At the end, I was exhausted and to be honest, also a bit defeated. There was one particular wall which I got a chance to try after a long wait and I just couldn’t pull up my body. I and some others were left wondering if we had come to the right place, if this was really for us. To top it off, my request to the instructor for letting me try again was met by a cold- ‘You are not fast enough, maybe next time.’ Ouch. I was just glad I had my shades on, my eyes would have given away the rage and pain I felt in that moment. I had to remind myself that it was just the first lesson, that I could learn and get better, what was I here for?

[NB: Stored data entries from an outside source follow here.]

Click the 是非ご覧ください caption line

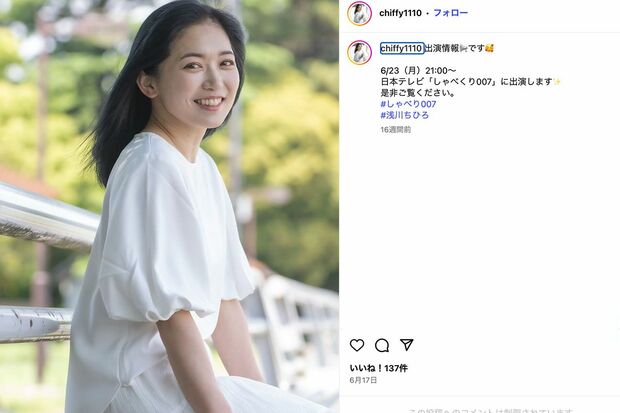[418, 93]

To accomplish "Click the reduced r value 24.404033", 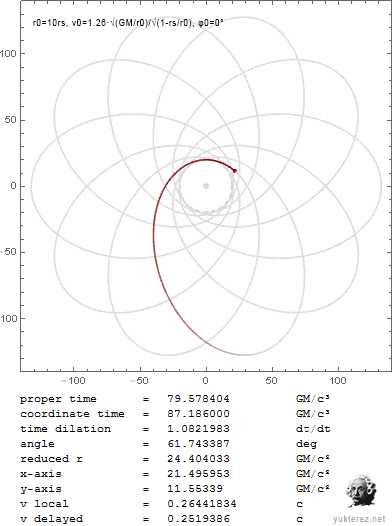I will coord(199,459).
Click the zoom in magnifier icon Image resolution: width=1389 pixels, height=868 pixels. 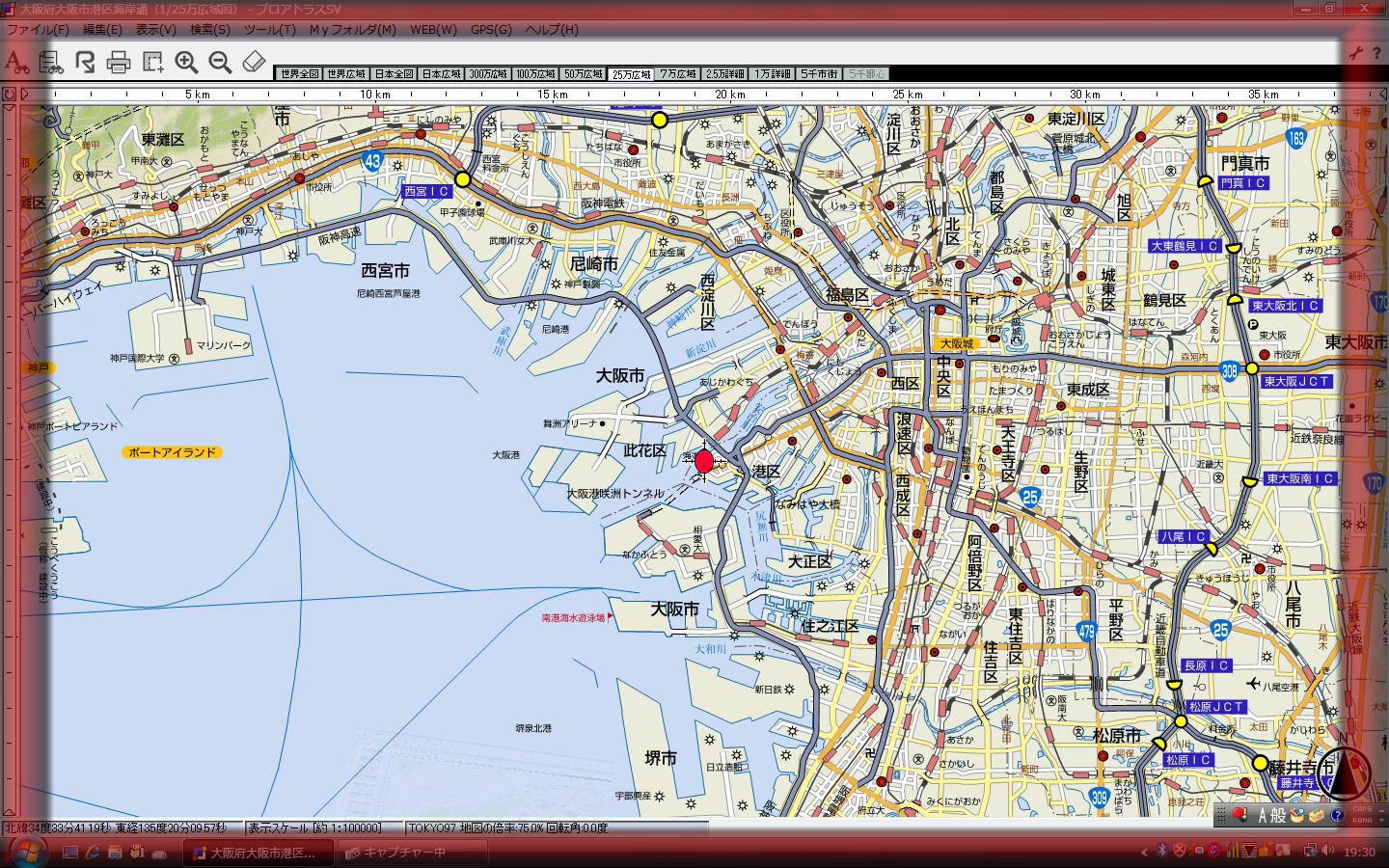tap(186, 63)
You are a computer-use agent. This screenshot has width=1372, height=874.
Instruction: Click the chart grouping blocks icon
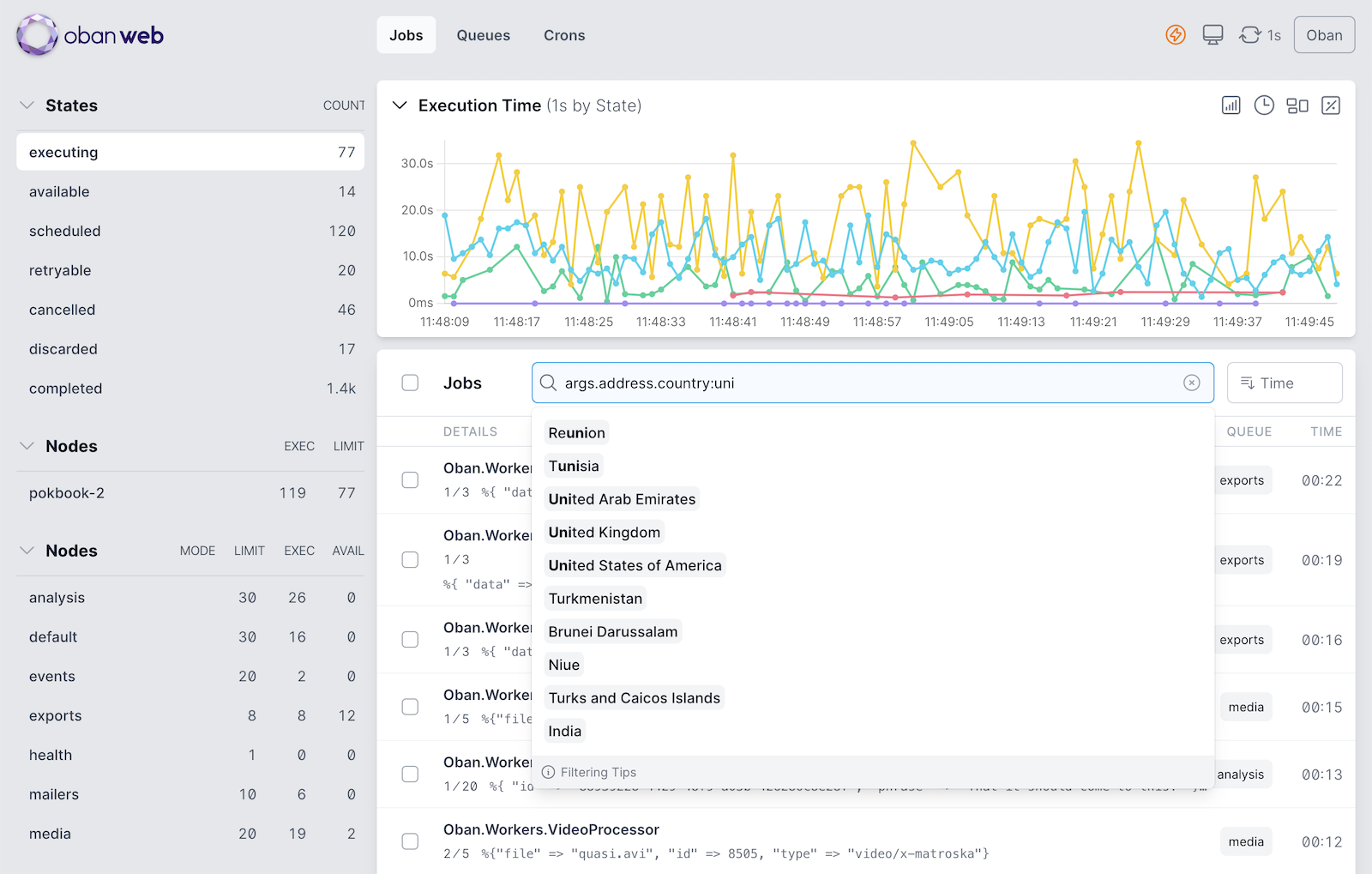point(1297,105)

It was only after multiple attempts I understood that it was crucial to zoom-out and plan the route before attempting the climb - I couldn’t waste precious energy and time figuring out from scratch once I was on the wall. Like any sport, physical strength wasn’t the only thing needed. Second, I had to keep moving, the longer I stayed in one particular position, the faster fatigue set in. Third and most importantly, I could strategise all I wanted to crack the problem, but unless I tried some moves, failed and practiced again, it was just in my head.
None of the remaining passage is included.